Polynomial models do not need to stop at a squared term. You can also add a cubic term and so on. The more polynomial terms you add, the more inflection points you are allowing for in the data, but also the more complex it will be to interpret. Figure 75 shows the predicted relationship between GDP per capita and life expectancy in the gapminder data when using a squared and cubic term in the model. You can see two different inflection points in the data that allow for more complex curves than one could get using transformations.

A model predicting life expectancy from GDP per capita with squared and cubic terms.

Figure 75: A model predicting life expectancy from GDP per capita with squared and cubic terms.

Splines

Another approach to fitting non-linearity is to fit a spline. Splines can become quite complex, but I will focus here on a very simple spline. In a basic spline model, you allow the slope of a variable to have a different linear effect at different cutpoints or “hinge” values of \(x\). Within each segment defined by the cutpoints, we simply estimate a linear model (although more complex spline models allow for non-linear effects within segments).

Looking at the diminishing returns to wages from age in the earnings data, it might be reasonable to fit this effect with a spline model. It looks like age 35 might be a reasonable value for the hinge.

In order to fit the spline model, we need to add a spline term. This spline term will be equal to zero for all values where age is equal to or below 35 and will be equal to age minus 35 for all values where age is greater than 35. We then add this variable to the model. I fit this model below.

term estimate std.error statistic p.value
(Intercept) -6.039 0.3107 -19.44 4.723e-84
age 0.9472 0.01035 91.52 0
age.spline -0.9549 0.01405 -67.98 0

This spline will produce two different slopes. For individuals 35 years of age or younger, the predicted change in wages for a one year increase will be given by the main effect of age, because the spline term will be zero. For individuals over 35 years of age, a one year increase in age will produce both the main age effect and the spline effect, so the total effect is given by adding the two together. So in this case, I would say the following:

The model predicts that for individuals 35 years of age and younger, a one year increase in age is associated with a $0.95 increase in wages on average. The model predicts that for individuals over 35 years of age, a one year increase in age is associated with a $0.0077 (0.9742-0.9549).

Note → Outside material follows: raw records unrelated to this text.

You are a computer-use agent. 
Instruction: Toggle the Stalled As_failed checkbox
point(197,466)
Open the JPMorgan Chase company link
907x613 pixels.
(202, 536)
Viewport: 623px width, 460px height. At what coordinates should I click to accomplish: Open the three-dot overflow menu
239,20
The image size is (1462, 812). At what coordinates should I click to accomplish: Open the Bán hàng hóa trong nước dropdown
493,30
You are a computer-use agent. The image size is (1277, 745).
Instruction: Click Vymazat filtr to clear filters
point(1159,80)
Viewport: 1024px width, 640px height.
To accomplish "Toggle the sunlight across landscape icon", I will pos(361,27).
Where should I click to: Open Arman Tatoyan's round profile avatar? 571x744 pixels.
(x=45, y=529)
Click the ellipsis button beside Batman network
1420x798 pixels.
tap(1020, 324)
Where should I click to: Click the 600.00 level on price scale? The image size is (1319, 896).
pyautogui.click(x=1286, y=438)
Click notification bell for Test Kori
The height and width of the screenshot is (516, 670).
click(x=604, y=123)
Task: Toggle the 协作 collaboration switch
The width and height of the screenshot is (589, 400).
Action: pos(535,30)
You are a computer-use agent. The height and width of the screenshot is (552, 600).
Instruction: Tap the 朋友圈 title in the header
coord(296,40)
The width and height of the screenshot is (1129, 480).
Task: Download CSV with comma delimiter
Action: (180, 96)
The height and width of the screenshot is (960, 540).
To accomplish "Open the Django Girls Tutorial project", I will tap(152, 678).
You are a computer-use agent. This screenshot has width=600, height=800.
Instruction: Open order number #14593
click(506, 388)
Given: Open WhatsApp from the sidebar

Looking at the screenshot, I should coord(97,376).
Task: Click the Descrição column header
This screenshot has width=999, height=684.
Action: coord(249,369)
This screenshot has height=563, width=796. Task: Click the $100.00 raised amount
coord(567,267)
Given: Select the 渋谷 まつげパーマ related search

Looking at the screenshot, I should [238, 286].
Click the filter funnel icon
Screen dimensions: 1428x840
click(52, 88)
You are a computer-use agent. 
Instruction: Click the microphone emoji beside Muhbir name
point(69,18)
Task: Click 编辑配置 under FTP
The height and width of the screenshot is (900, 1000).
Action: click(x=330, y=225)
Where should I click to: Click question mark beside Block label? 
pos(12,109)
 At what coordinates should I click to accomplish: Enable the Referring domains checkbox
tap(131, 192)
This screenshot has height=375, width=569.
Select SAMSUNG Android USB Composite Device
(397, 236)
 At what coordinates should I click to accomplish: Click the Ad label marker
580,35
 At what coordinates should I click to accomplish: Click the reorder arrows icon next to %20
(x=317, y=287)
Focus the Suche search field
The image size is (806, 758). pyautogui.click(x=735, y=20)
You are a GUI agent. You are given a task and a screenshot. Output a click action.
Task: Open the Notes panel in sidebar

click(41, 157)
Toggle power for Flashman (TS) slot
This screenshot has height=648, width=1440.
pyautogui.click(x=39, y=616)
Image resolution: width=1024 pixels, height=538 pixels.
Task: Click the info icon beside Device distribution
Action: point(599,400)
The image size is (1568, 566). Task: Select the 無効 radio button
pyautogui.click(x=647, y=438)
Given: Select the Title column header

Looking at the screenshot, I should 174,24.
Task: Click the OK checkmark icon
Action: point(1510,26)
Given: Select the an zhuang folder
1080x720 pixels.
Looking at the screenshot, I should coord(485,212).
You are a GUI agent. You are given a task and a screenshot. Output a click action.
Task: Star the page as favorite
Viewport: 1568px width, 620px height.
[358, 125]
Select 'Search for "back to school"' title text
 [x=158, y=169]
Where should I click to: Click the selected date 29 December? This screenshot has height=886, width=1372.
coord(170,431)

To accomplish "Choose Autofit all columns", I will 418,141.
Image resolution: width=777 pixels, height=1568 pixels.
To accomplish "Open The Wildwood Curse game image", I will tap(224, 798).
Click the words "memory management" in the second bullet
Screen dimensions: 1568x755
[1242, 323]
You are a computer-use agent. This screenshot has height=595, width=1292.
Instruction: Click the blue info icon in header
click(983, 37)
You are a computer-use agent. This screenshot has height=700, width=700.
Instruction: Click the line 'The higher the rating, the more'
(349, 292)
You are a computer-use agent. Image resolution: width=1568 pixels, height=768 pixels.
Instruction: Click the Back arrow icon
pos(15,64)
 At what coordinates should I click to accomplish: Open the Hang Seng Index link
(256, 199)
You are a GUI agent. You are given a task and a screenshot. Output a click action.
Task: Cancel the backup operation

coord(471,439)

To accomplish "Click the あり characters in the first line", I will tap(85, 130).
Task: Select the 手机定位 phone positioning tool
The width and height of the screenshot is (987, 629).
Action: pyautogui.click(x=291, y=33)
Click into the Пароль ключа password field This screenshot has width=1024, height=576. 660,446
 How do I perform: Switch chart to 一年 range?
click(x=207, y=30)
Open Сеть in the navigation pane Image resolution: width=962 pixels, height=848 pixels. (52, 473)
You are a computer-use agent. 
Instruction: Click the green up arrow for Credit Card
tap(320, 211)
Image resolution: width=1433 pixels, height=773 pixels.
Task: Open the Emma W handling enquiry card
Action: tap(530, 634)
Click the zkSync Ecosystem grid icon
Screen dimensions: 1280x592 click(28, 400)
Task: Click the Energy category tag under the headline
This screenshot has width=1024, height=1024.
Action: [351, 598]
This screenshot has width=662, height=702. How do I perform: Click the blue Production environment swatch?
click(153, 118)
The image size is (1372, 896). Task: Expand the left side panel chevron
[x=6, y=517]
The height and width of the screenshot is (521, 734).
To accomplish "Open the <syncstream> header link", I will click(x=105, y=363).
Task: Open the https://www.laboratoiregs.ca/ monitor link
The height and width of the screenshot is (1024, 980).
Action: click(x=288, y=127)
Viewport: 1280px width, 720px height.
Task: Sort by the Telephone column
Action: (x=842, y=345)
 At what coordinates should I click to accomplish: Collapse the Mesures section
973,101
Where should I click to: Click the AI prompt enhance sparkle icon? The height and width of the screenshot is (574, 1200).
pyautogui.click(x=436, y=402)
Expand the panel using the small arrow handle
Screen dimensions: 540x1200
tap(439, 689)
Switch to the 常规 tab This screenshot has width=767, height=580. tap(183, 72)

We can also graph this spline model, but we cannot do it simply through the formula argument in geom_smooth. In order to do that, you will need to learn a new command. The predict command can be used to get predicted values from a model for a different dataset. The predict command needs at least two arguments: (1) the model object for the model you want to predict, and (2) a data.frame that has the same variables as those used in the model. In this case, we can create a simple “toy” dataset that just has one person of every age from 18 to 65, with only the variables of age and age.spline. We can then use the predict command to get predicted wages for these individuals and add that as a variable to our new dataset. We can than plot these predicted values as a line in ggplot by feeding in the new data into the geom_line command. The r code chunk below does all of this to produce Figure 76. The spline model seems to fit pretty well here and is quite close to the smoothed line. This kind of model is sometimes called a “broken arrow” model because the two different slopes produce a visual effect much like an arrow broken at the hinge point.

Scatterplot of age and hourly wages, with a spline fit hinged on age 35 shown in red. A smoothing line is also shown in blue.

Figure 76: Scatterplot of age and hourly wages, with a spline fit hinged on age 35 shown in red. A smoothing line is also shown in blue.